La Légion d’Honneur dans les pays francophones

La plus haute distinction française a toujours eu beaucoup de prestige dans les pays francophones. La France coloniale en avait fait un moyen – parmi d’autres – parfois durement utilisé, mais qu’elle avait fini par convaincre de l’accompagner dans son projet de modernisation. Elle en a fait aussi un moyen de reconnaissance pour services rendus : de nombreux enseignants, médecins, ingénieurs, militaires et anciens combattants, fonctionnaires de tous ordres, chefs coutumiers, chefs religieux musulmans et chrétiens l’ont reçue – au cours de cérémonies à l’occasion desquelles le récipiendaire était mis à l’honneur – et l’ont arborée en permanence tout au long de leur vie.

Abdou Diouf, Secrétaire général de la Francophonie.

L’indépendance venue, on aurait pu croire que l’attractivité de la Légion d’Honneur aurait faibli et ne serait plus susceptible de revêtir la valeur qu’elle avait acquise dans le passé.
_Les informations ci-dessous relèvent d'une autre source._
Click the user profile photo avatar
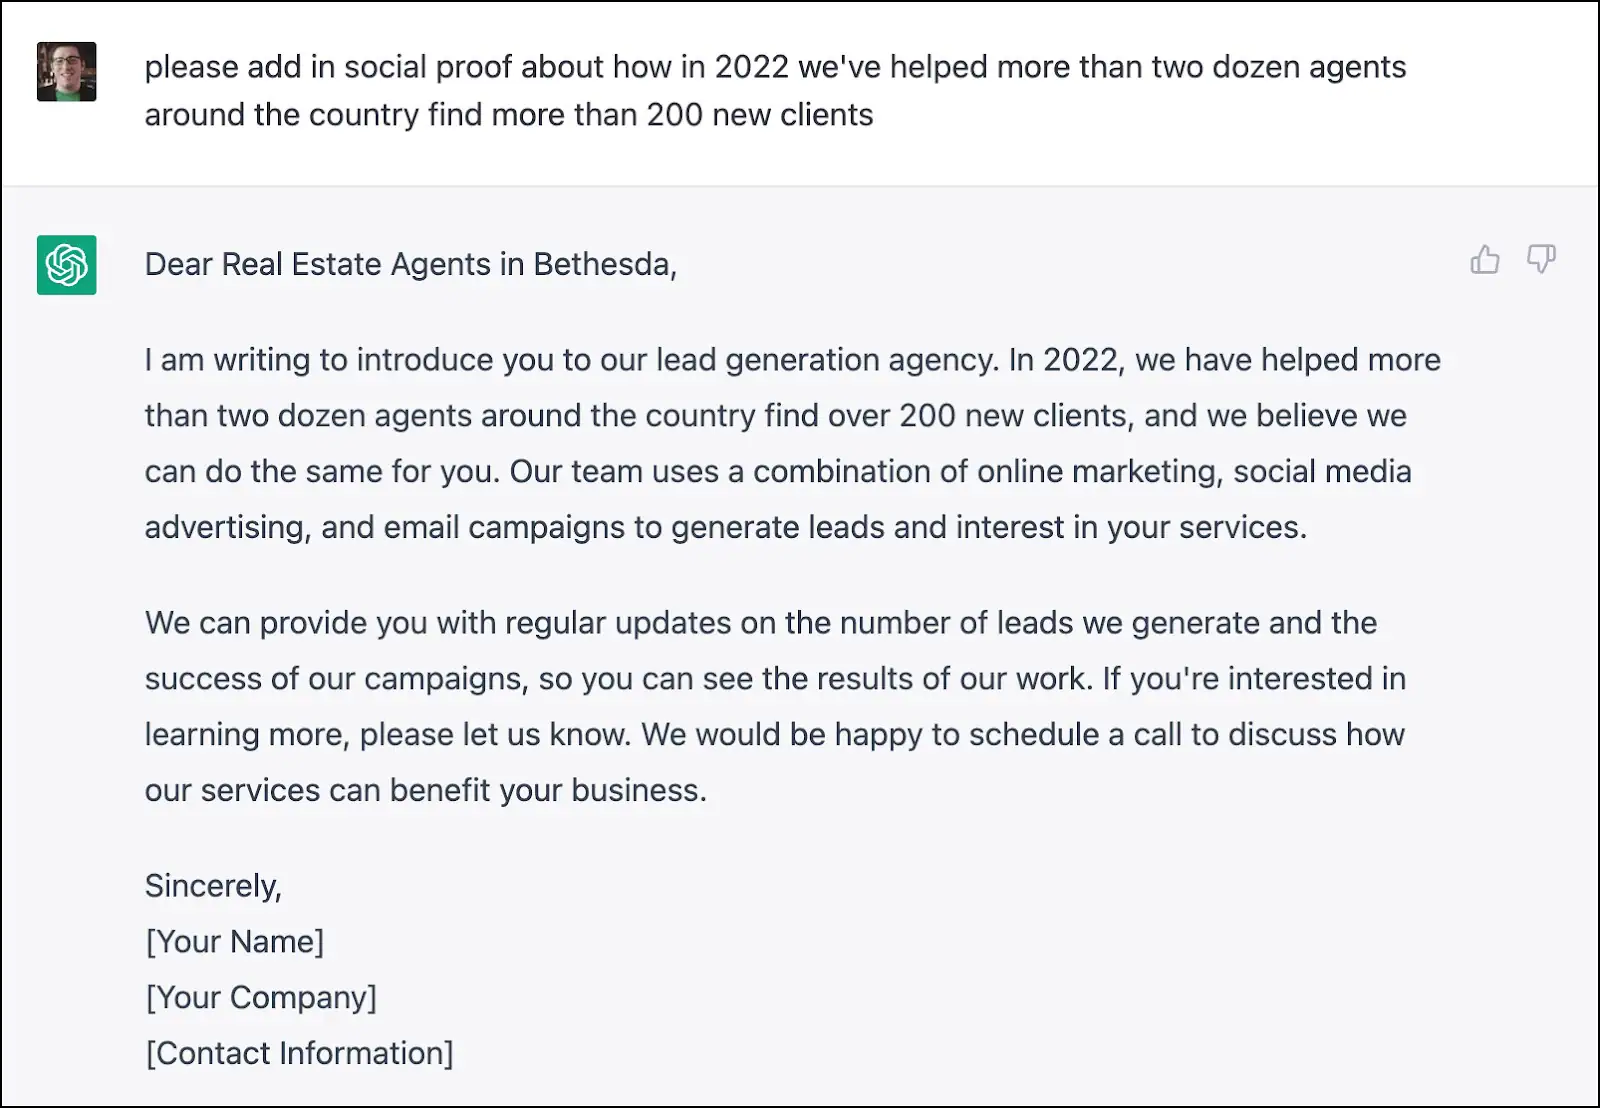This screenshot has width=1600, height=1108. pyautogui.click(x=67, y=72)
Il n’en a rien été, même si les conditions de son attribution avaient changé par la force des choses. Aujourd’hui, donner la Légion d’Honneur signifie à celle ou celui qui la reçoit une reconnaissance pour la relation particulièrement amicale et empreinte d’efficacité qu’elle ou lui entretient avec la France. Certes, il ne faut pas occulter la valeur protocolaire qui, dans le cadre d’une bonne diplomatie, conduit le Président de la République française à conférer à de hautes autorités étrangères, parfois dans une dignité élevée, la prestigieuse décoration. Élever à la dignité de Grand Croix un homme comme Léopold Sédar Senghor dépasse cependant de loin son statut de Président de la République du Sénégal : le chantre de la Négritude n’était-il pas celui de la langue française dont il était amoureux et de la Francophonie dont il fut le père avisé ? En signant le décret qui honorait le Sénégal à travers son premier Président, le Général de Gaulle avait certainement à l’esprit la dimension politique et intellectuelle de Senghor, mais aussi la relation historique et multiséculaire du Sénégal et de la France qui s’exprima à deux reprises par le sang versé des « tirailleurs sénégalais » qui étaient aussi d’Afrique, morts pour elle et la Liberté.